How do you see the future of the archdiocese? “At the moment the number of priests has gone below 400 for first time. Of those about 130 are retired, out of ministry, sick, so on. For 199 parishes we’ve got about 250 active diocesan priests. The age ratio very high. We have the support of religious congregations in 20 or so parishes. We have at the moment one parish without a priest.
In the past year liturgies are well attended with real participation. There’s something happening with very strong lay participation. I can’t explain this but in the past 12 months this has become more visible to me. The decrease in priests’ income, that’s stabilising. In some areas there’s been a stabilisation in Mass attendance. Are we stabilising at too low a level? I think we are. This is where we need a much stronger missionary outreach, particularly to young people, to help them feel within themselves what we felt at their age in an understanding of faith and commitment.

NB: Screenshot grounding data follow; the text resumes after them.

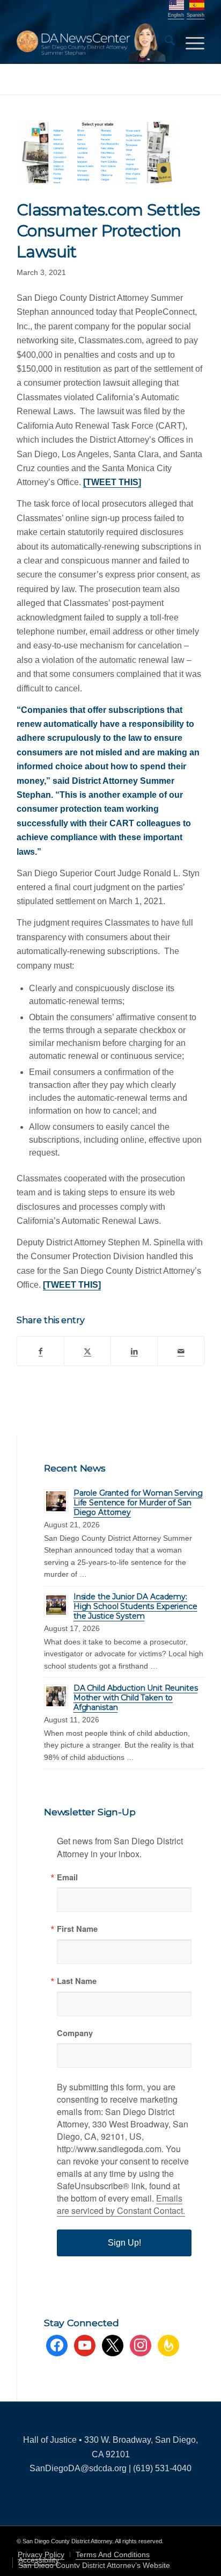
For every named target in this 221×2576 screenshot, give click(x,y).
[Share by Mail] (181, 1351)
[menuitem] (164, 42)
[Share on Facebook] (40, 1351)
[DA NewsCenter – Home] (92, 42)
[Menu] (189, 42)
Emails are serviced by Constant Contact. (121, 2204)
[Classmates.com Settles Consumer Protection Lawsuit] (97, 152)
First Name (77, 1929)
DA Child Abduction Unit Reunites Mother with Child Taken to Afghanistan (135, 1697)
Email (67, 1877)
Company (75, 2033)
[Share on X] (87, 1351)
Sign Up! (124, 2242)
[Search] (164, 42)
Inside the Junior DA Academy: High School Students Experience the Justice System (135, 1606)
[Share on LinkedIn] (134, 1351)
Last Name (77, 1981)
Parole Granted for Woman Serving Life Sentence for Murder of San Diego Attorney (138, 1502)
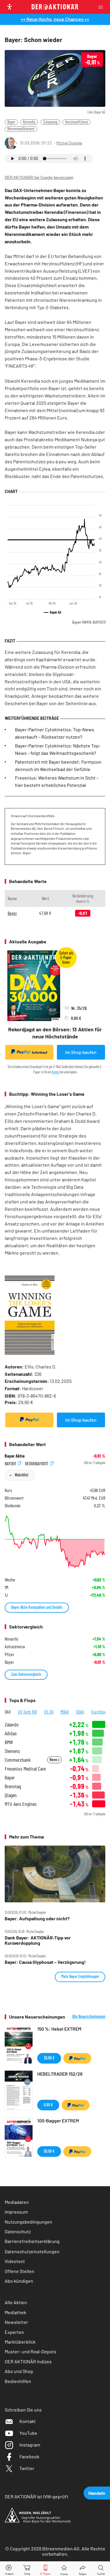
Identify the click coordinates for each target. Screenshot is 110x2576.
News (54, 1759)
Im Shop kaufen (81, 1052)
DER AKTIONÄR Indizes (28, 2361)
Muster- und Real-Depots (30, 2351)
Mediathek (15, 2312)
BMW (9, 1742)
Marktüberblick (20, 2341)
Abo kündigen (19, 2281)
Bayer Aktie (15, 1455)
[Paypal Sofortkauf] (29, 1420)
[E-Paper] (45, 2569)
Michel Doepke (69, 142)
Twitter (26, 2468)
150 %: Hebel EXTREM (59, 2029)
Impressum (16, 2211)
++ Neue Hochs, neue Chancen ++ (55, 19)
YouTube (28, 2433)
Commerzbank (18, 1760)
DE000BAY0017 (37, 1463)
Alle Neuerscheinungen (88, 2016)
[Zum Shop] (27, 2569)
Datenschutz (18, 2231)
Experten (14, 2332)
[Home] (64, 2569)
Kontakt (27, 2421)
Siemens (12, 1751)
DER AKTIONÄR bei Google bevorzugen (39, 177)
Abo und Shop (19, 2371)
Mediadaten (17, 2202)
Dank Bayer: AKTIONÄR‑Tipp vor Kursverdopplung (38, 1940)
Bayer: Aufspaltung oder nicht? (37, 1918)
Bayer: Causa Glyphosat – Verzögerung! (45, 1962)
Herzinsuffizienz (76, 121)
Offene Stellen (19, 2271)
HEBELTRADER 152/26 (59, 2074)
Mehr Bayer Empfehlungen (80, 1976)
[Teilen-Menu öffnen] (82, 2569)
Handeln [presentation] (96, 2493)
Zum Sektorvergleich (26, 1674)
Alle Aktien (16, 2302)
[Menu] (102, 7)
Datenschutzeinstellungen (32, 2251)
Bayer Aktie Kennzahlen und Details (36, 1607)
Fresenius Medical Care (25, 1769)
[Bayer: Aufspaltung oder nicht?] (55, 1874)
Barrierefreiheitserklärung (32, 2241)
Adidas (11, 1733)
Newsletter (16, 2322)
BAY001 (11, 1463)
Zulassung (50, 121)
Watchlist (21, 1474)
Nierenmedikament (21, 128)
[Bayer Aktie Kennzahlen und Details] (55, 1541)
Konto (55, 1072)
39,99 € (49, 2057)
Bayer (11, 121)
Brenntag (13, 1786)
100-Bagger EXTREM (58, 2120)
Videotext (15, 2261)
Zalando (11, 1724)
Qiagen (11, 1795)
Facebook (29, 2456)
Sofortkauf (39, 1052)
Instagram (29, 2444)
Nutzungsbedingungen (28, 2221)
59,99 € (49, 2151)
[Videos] (9, 2569)
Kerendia (29, 121)
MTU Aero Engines (21, 1804)
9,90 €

“We have to reach out to that strange gap between faith and public life. Right across Europe you have a group of people, who even enter politics, faith-driven in that their concept of politics as a service comes from their faith. To some extent the Church retreated from a strong cultural presence because the strong cultural presence we inherited was not the right one and was being rejected, and therefore we might be retreating back away from that.

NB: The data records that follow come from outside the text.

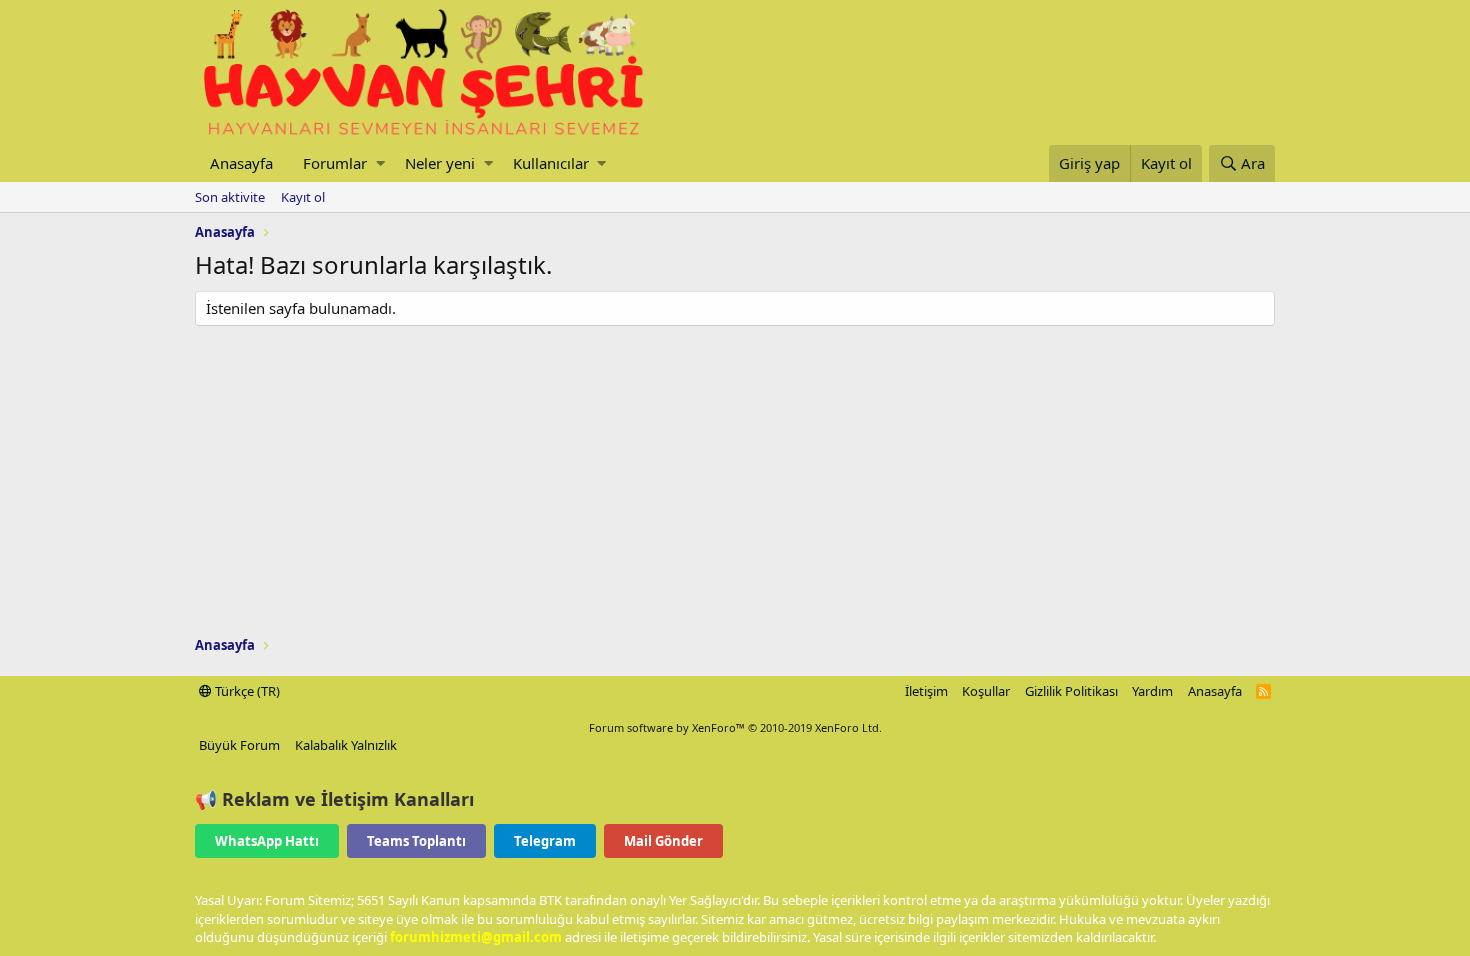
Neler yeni (440, 163)
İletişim (926, 691)
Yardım (1152, 691)
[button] (380, 163)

“The diocese that I came into is a very different diocese today. It is a better diocese. I don’t look for praise for leadership. I’m not doing it, priests are doing it. Despite everything we have enough priests to continue for a number of years. We’re not in the dramatic situation of Latin America and so on. I think the parish of the future will look very different. And many of the things priests are doing will be done by others. The priest will be the one who will lead the liturgy but even the liturgy will be different. Going out to the parishes I’m finding this is already taking place and it isn’t a devaluation of the role of the priest. It’s a different relationship. If that develops and flourishes I think we’re going to have a more vibrant, a smaller church.